WRITTEN EXERCISE ▸ Return each line in the listing below that contains the string "Open". Matches must have the same capitalization.

(Raw records)
......

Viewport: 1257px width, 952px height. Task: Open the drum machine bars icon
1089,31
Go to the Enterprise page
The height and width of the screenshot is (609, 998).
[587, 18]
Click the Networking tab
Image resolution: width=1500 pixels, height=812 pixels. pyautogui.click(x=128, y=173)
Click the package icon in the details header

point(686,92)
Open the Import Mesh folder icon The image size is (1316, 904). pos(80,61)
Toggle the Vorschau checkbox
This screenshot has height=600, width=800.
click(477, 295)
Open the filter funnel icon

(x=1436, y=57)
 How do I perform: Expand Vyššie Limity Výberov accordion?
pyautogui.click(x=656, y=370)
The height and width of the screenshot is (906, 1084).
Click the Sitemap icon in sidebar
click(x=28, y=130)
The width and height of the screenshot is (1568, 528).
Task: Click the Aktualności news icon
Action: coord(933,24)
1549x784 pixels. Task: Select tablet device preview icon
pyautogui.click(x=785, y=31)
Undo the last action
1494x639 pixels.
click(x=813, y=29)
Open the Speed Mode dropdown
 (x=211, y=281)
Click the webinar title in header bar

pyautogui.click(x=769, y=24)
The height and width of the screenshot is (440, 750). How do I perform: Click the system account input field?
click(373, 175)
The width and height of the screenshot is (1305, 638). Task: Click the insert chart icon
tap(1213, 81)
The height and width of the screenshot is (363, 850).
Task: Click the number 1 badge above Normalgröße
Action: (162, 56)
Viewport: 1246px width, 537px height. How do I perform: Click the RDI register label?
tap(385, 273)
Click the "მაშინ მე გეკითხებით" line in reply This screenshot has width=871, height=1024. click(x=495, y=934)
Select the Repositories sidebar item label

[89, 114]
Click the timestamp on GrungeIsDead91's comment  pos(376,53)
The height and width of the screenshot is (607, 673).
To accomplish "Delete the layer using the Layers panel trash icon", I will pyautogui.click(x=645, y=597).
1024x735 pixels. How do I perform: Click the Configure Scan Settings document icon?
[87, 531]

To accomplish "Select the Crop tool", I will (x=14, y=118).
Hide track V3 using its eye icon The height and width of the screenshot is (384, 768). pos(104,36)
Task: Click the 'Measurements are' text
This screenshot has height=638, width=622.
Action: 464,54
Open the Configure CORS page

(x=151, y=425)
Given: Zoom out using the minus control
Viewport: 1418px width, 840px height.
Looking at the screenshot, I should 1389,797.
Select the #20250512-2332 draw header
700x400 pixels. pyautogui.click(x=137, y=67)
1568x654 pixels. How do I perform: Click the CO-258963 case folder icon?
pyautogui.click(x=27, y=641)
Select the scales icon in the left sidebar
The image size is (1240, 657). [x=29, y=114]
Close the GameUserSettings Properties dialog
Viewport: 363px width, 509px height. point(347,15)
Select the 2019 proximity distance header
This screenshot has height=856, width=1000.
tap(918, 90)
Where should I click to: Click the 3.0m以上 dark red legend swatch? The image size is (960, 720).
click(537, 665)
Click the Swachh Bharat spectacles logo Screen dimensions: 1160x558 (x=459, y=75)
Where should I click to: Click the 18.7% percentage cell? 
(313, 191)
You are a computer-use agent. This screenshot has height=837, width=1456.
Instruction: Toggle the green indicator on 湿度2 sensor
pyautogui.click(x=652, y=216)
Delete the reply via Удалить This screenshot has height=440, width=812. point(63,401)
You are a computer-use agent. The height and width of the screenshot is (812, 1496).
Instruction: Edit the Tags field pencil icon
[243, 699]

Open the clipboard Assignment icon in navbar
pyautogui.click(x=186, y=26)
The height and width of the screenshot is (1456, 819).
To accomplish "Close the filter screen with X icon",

......

WRITTEN SOLUTION ▸
Viewport: 1257px width, 952px height. Task: Open the drum machine bars icon
Open the Import Mesh folder icon The image size is (1316, 904). pos(80,61)
Open the filter funnel icon
Open the Speed Mode dropdown
Open the Configure CORS page
Open the clipboard Assignment icon in navbar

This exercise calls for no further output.